Julie Kinley is a Nurse Consultant for care homes at St Christopher’s Hospice Care Home Project and Research team.EoL_in_carehomes

It is rare for any positive publicity to emerge from care homes these days. Press reports about care tend to be generally negative regardless of care setting, as illustrated by the recent Mid Staffordshire NHS Foundations Trust Public Inquiry report and the report More care less pathway, a review of the Liverpool Care Pathway’ by Julia Neuberger. Since there are three times as many beds in care home as there are in the NHS, there is actually an increased chance of such adverse publicity emerging from a care home setting.

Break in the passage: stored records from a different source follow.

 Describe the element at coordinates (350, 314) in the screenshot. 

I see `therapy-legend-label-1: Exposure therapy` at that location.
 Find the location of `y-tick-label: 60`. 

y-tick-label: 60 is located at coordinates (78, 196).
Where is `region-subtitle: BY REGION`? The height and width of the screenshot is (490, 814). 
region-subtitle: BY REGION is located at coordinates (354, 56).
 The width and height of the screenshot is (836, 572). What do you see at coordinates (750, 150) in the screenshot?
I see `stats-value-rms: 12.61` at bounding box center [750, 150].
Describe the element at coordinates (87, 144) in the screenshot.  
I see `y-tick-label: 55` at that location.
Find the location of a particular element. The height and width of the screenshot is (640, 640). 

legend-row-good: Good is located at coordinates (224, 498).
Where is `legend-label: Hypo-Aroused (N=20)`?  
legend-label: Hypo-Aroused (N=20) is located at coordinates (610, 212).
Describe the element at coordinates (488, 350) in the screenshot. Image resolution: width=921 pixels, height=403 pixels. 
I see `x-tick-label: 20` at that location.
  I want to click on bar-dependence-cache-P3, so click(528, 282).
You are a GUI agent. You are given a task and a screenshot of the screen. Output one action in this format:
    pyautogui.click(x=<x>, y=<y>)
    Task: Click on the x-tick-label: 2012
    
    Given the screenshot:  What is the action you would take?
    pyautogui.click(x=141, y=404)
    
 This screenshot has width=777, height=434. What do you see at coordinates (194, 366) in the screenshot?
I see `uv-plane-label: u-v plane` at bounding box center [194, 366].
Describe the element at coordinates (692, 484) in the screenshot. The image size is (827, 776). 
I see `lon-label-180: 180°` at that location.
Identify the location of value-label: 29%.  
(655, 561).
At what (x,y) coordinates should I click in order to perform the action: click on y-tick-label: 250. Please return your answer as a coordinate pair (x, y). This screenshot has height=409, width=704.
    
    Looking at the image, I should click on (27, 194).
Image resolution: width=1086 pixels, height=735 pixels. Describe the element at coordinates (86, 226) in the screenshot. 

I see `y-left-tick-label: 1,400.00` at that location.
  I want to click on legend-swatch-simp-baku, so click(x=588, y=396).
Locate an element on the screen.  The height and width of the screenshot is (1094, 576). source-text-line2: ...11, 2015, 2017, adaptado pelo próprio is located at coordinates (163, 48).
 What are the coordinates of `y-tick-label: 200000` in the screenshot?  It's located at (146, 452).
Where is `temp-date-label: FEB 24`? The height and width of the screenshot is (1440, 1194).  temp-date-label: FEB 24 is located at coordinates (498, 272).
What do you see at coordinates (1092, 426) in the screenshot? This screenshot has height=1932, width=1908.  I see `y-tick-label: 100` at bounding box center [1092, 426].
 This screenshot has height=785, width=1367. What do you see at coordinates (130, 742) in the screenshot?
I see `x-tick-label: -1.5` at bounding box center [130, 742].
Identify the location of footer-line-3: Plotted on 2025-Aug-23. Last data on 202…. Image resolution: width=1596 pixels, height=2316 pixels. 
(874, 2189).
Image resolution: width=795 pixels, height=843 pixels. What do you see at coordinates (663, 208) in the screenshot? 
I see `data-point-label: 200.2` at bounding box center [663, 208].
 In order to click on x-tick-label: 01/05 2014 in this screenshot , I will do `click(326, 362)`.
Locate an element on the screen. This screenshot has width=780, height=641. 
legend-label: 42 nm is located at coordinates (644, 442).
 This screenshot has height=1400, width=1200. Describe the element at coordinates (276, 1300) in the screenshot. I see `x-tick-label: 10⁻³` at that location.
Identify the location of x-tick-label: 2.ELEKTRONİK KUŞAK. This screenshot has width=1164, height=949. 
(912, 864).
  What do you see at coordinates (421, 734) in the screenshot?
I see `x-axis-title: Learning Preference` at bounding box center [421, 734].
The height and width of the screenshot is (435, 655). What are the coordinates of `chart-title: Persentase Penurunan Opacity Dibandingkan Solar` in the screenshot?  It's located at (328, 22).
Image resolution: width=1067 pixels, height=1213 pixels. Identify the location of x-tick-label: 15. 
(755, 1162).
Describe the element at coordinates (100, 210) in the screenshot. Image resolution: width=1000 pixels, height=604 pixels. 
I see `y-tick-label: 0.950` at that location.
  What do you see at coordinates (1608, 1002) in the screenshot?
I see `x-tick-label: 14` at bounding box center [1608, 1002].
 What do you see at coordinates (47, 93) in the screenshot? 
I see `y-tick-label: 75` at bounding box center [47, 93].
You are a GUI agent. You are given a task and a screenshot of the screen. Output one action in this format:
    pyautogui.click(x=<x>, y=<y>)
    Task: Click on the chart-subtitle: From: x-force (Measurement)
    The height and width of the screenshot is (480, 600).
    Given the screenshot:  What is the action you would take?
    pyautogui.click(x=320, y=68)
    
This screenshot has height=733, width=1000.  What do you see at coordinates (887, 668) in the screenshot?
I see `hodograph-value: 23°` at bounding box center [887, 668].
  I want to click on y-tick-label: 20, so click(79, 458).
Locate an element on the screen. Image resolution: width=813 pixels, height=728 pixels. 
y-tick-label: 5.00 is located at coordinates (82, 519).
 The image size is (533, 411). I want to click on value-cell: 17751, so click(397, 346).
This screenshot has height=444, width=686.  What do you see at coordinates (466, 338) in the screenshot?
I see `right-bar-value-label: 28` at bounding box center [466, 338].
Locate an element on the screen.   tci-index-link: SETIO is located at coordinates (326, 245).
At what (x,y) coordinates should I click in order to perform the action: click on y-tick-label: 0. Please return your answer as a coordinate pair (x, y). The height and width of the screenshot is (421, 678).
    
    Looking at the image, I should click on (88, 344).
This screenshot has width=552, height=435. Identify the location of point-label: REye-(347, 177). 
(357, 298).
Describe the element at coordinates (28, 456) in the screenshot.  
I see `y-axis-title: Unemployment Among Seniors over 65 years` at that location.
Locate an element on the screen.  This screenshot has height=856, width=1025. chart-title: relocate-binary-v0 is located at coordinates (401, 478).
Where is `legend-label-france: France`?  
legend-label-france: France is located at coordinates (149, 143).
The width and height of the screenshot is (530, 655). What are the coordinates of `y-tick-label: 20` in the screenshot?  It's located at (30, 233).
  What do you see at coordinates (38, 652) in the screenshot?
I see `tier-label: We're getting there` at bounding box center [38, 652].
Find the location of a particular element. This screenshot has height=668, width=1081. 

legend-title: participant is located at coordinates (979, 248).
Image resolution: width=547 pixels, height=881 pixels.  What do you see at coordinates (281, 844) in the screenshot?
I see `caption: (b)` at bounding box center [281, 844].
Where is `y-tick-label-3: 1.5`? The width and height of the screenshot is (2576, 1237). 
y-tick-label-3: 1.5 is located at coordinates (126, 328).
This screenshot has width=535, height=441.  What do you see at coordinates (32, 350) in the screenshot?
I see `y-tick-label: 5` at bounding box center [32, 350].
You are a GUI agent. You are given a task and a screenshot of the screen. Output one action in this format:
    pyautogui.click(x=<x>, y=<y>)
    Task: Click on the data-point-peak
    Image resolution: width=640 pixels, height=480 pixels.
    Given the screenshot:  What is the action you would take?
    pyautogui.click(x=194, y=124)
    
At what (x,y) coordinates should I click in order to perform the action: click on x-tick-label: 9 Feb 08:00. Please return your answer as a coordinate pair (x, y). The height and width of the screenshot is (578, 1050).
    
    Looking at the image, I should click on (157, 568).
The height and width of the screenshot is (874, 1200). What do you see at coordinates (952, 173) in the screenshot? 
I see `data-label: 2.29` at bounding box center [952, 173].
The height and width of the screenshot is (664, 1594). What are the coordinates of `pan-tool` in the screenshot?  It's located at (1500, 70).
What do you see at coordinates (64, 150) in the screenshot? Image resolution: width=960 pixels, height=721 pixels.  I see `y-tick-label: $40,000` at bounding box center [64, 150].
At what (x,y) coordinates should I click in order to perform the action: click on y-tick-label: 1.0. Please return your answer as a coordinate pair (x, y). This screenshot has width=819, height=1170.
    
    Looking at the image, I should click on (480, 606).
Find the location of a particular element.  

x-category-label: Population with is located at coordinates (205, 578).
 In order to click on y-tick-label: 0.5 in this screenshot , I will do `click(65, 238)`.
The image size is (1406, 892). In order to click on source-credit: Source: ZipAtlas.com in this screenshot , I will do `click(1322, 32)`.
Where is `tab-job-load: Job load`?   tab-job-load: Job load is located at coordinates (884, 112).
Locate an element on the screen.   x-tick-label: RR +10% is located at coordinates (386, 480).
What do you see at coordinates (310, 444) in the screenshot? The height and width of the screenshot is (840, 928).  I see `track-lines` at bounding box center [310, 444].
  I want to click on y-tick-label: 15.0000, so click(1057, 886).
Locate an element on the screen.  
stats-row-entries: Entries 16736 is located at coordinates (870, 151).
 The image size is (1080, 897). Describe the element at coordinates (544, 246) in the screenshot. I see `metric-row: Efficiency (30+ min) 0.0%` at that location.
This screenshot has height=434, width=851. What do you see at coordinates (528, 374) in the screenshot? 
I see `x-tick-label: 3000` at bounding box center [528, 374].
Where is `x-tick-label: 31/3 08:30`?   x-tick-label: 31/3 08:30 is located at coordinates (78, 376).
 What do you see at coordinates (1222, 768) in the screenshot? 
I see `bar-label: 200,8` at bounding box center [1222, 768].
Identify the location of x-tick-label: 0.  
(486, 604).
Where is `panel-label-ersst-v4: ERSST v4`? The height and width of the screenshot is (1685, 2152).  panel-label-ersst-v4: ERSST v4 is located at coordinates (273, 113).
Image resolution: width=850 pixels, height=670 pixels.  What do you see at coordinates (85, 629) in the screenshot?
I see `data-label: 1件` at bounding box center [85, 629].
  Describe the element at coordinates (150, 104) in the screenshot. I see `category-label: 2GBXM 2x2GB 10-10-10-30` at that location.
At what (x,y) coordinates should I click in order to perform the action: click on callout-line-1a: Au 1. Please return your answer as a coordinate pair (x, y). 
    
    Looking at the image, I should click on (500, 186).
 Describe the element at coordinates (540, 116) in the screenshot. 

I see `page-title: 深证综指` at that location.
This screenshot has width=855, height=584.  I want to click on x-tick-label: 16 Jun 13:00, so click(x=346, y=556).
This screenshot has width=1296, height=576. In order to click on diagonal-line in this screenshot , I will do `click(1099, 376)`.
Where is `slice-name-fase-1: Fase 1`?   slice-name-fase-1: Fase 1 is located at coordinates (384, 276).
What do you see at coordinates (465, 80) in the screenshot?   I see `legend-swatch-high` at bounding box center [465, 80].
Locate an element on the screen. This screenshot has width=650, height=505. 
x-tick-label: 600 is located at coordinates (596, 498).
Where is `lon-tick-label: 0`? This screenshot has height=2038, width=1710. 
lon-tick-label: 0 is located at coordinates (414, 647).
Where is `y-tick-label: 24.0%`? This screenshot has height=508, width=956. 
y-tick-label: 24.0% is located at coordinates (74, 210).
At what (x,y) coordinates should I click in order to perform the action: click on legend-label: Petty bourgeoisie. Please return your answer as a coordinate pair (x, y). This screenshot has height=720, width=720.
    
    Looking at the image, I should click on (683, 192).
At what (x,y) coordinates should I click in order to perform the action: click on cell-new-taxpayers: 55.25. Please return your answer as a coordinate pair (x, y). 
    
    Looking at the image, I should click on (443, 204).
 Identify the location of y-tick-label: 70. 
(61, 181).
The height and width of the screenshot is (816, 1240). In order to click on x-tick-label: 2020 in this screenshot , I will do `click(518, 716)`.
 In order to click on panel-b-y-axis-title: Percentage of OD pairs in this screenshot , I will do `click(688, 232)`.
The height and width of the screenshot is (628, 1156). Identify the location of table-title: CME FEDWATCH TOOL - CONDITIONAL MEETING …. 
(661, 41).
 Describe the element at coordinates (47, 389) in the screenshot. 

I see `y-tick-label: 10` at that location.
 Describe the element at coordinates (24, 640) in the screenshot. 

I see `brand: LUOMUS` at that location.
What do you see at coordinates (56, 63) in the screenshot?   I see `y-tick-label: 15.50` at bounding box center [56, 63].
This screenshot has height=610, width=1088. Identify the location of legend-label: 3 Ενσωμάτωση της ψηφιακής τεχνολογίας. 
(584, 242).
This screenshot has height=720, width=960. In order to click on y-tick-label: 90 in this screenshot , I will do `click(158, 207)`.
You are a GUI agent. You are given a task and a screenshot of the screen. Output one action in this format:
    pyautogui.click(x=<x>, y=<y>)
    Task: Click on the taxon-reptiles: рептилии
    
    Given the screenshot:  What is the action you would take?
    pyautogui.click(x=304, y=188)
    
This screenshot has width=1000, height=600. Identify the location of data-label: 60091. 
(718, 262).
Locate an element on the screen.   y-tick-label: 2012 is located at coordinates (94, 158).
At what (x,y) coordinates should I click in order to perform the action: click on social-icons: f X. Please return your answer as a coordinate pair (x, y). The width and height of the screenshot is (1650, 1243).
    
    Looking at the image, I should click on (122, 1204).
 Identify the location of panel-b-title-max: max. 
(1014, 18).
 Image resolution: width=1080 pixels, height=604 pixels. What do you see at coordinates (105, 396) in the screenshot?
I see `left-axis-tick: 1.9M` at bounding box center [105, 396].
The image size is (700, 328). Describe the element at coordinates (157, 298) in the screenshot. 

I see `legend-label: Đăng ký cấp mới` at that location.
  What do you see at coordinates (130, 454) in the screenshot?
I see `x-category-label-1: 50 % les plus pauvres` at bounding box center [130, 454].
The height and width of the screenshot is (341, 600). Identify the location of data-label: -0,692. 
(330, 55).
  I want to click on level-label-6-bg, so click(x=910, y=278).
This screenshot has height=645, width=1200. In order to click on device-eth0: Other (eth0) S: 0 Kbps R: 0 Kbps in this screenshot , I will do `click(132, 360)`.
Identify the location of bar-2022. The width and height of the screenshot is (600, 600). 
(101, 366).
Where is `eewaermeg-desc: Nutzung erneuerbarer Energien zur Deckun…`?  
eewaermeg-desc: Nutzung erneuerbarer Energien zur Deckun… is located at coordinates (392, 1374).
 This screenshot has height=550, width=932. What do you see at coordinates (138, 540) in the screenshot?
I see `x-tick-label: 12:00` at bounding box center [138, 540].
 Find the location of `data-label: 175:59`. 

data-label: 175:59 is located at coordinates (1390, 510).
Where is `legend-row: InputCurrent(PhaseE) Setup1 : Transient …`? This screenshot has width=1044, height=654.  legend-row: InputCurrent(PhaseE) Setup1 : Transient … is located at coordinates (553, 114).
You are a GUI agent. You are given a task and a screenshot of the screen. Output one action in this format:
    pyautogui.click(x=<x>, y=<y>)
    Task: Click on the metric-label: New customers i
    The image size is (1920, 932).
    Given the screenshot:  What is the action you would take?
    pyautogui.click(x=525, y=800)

The Community Care Act in the 1990’s led to the transfer of the care of older people from long-stay hospital-based geriatric wards into care homes in the community.  Many older people benefitted from the move to a social model of care, and there was rapid growth in residential and nursing care homes. In England the nursing home industry grew dramatically from 28,000 places in 1983 to 196,000 in 1999 whilst the number of NHS beds declined from around 400,000 in 1974 to 190,000 in 2000.

However, when patients were transferred from the NHS to care homes and responsibility for care transferred with them, there was no provision for the transfer of the healthcare previously provided by hospital-based professionals. This article suggests that more than twenty years later care homes are still grappling with the consequences of this situation. Care homes remain ‘isolated’ providers of care. For example, whilst more than 80% of the residents in the study had dementia or cognitive impairment only 11% of 2,317 residents had any support from a mental health care team in their last six months of life.

In 2013 the decision to reduce continuing care funding for health care in nursing care homes has resulted in many care homes discontinuing this service. For care homes, reduced funding meant that it was impossible to provide complex, high quality, end of life care within budget.  In the current economic climate funding is challenging in every area. Nonetheless, commissioning bodies clearly have a responsibility to fund the increasing demand for end of life care for frail older people dying in care homes in full, and furthermore there are long term financial savings in preventing inappropriate hospital admissions for end of life care.

End of life care now makes up a huge part of the care provided in care homes.  Twenty per cent of all UK deaths take place in care homes, and our study found that 56% of all residents admitted to nursing care homes died within their first year of admission.  End of life care needs to be fully funded, and the omission of end of life care training as a mandatory requirement needs to be urgently reviewed.